Unfortunately, a lot of unethical webmasters don't care about this and try to game the system. This has resulted in a drop in the quality of search results on all major search engines.
However, Google has been fighting back in several ways, including by analyzing how backlinks are generated. If a new site goes from having zero backlinks to having 10,000 in a single week, and there doesn't seem to be any pattern to the backlinks generated aside from their being on blogs that allow comments, then that's certainly going to raise some red flags.
It's also going to be suspicious if a site develops tens of thousands of backlinks from easily forged/manufactured sources (low PR sites, blog comments, forums, etc.), and yet they fail to gain any backlinks from reputable sites.
In short, if all your external backlinks are created by you by spamming blogs/forums/social media sites/etc., then those backlinks really aren't an indication of quality content or usefulness.
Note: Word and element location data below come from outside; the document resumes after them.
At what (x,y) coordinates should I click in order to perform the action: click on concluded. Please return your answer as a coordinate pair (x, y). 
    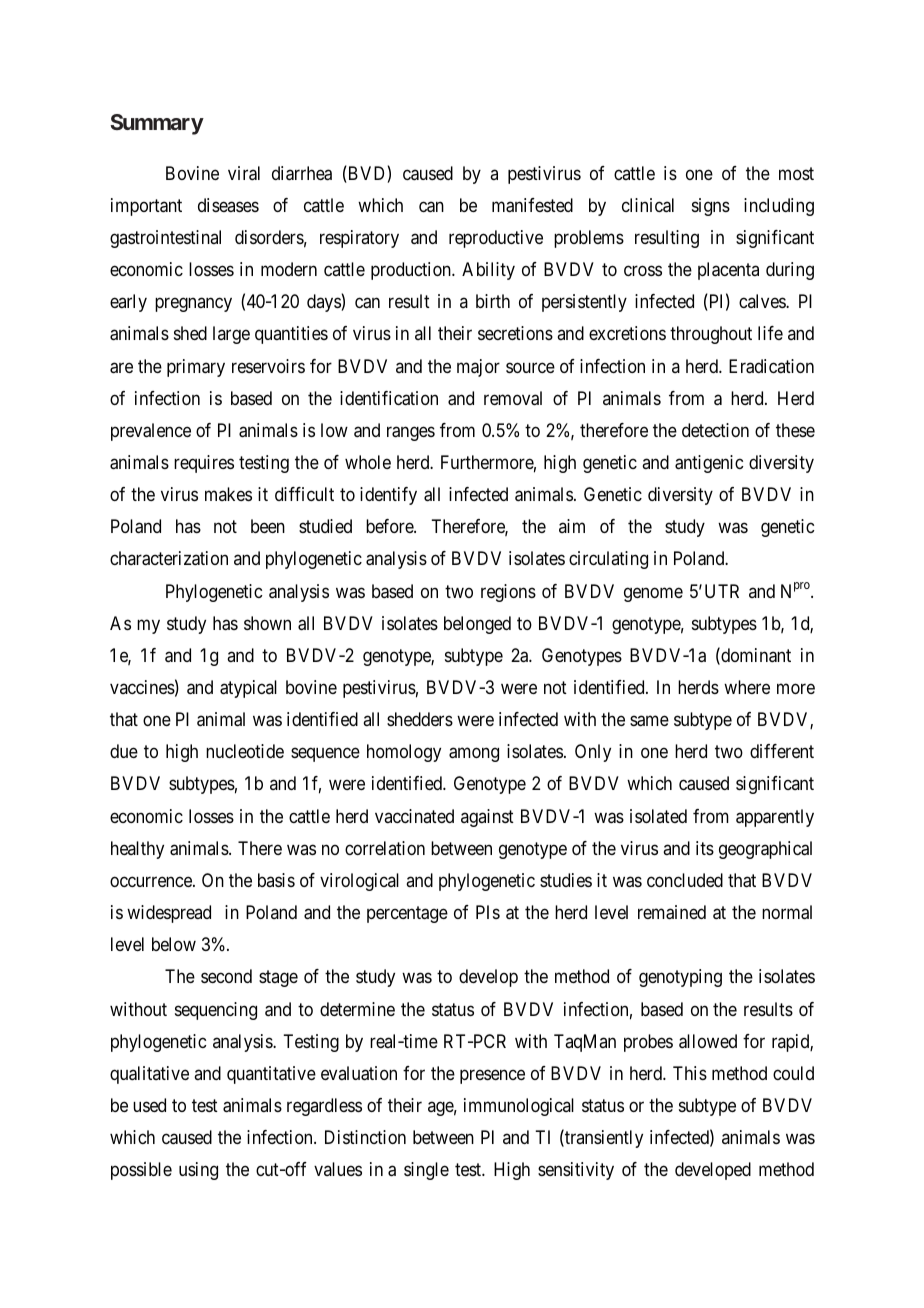
    Looking at the image, I should click on (685, 880).
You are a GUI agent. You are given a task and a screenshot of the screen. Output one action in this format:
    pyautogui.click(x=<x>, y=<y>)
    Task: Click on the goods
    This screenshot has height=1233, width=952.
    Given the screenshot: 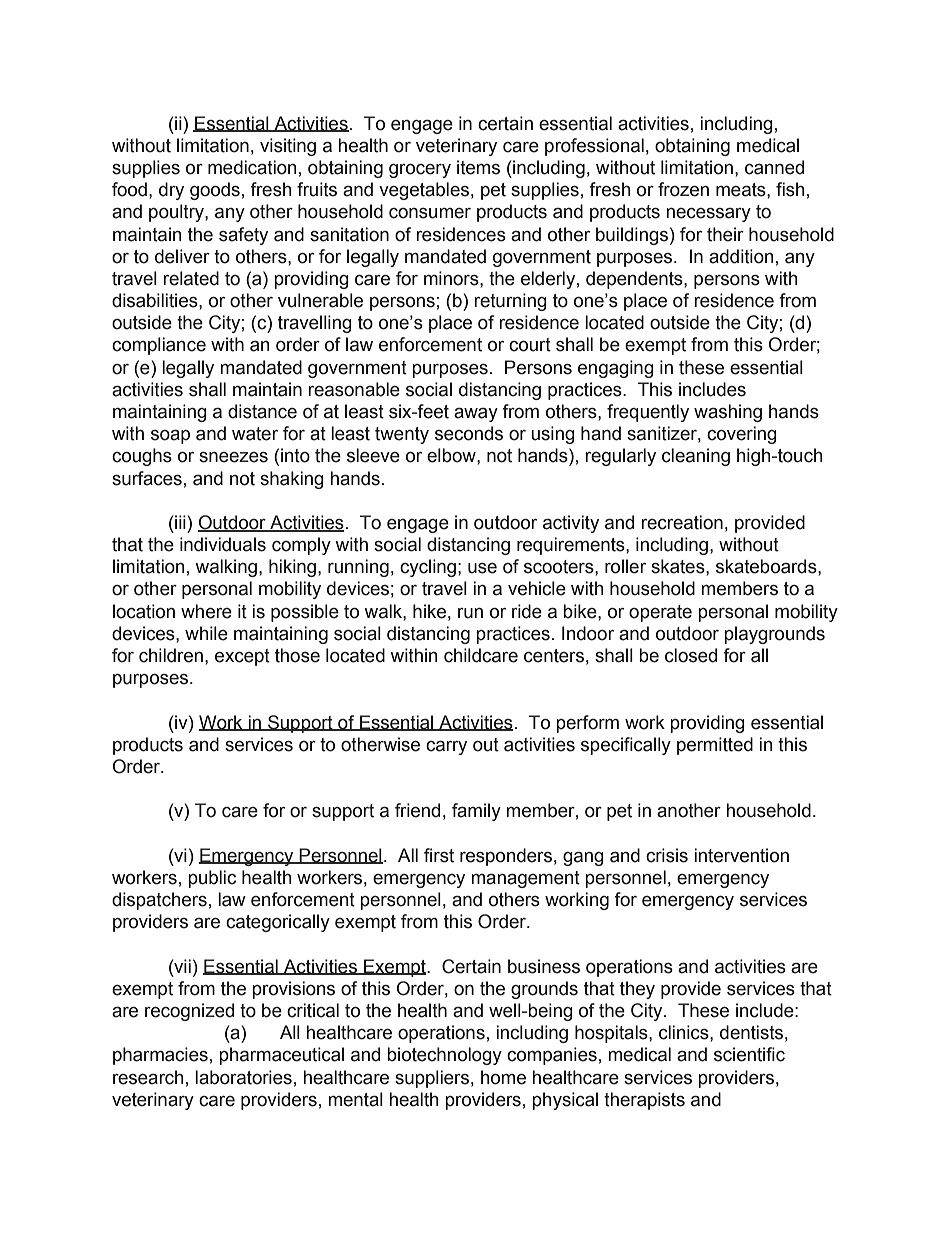 What is the action you would take?
    pyautogui.click(x=215, y=191)
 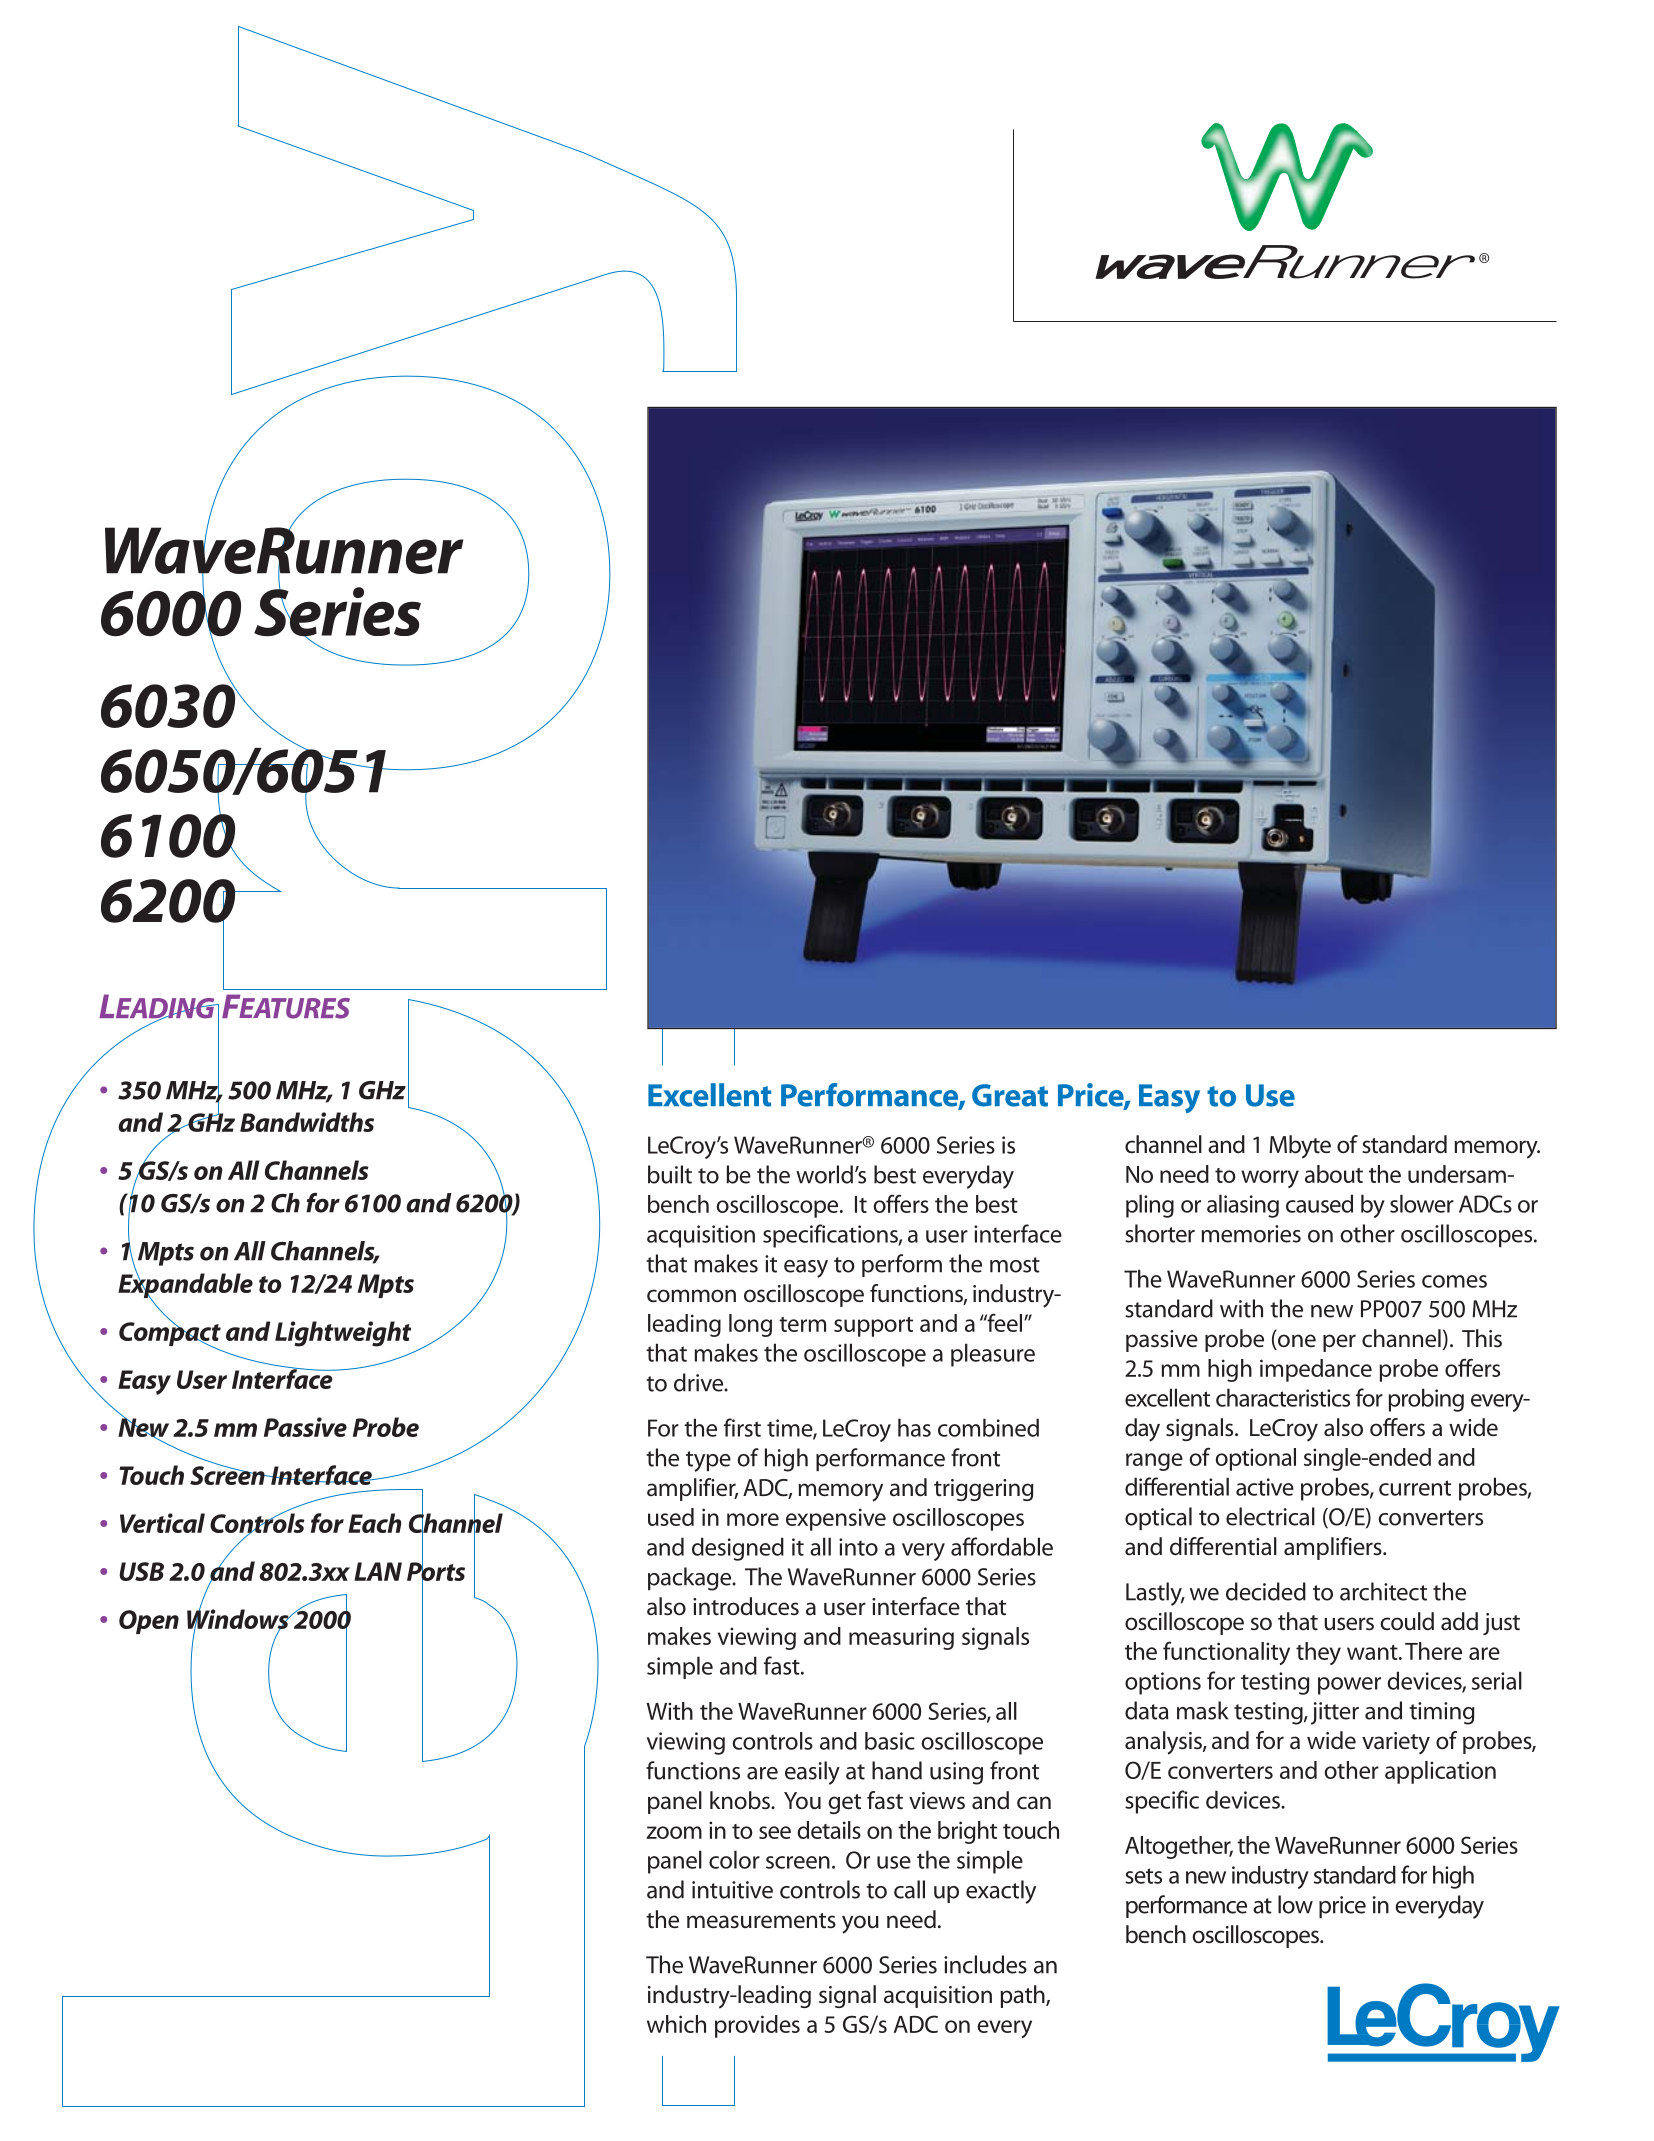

So Google isn't going to be motivated to rank your site highly using those backlinks. In fact, it's an incentive for Google to penalize your site for blackhat practices.
Also, the same applies to blogs and similar sites that don't protect their user comments with nofollow anchor attributes. If Google sees a blog that has thousands of backlinks to completely random sites, and most of the linked-to sites are spam sites, then they're going to devalue that blog's links. So being the 100th webmaster to spam an unprotected blog isn't going to do much good.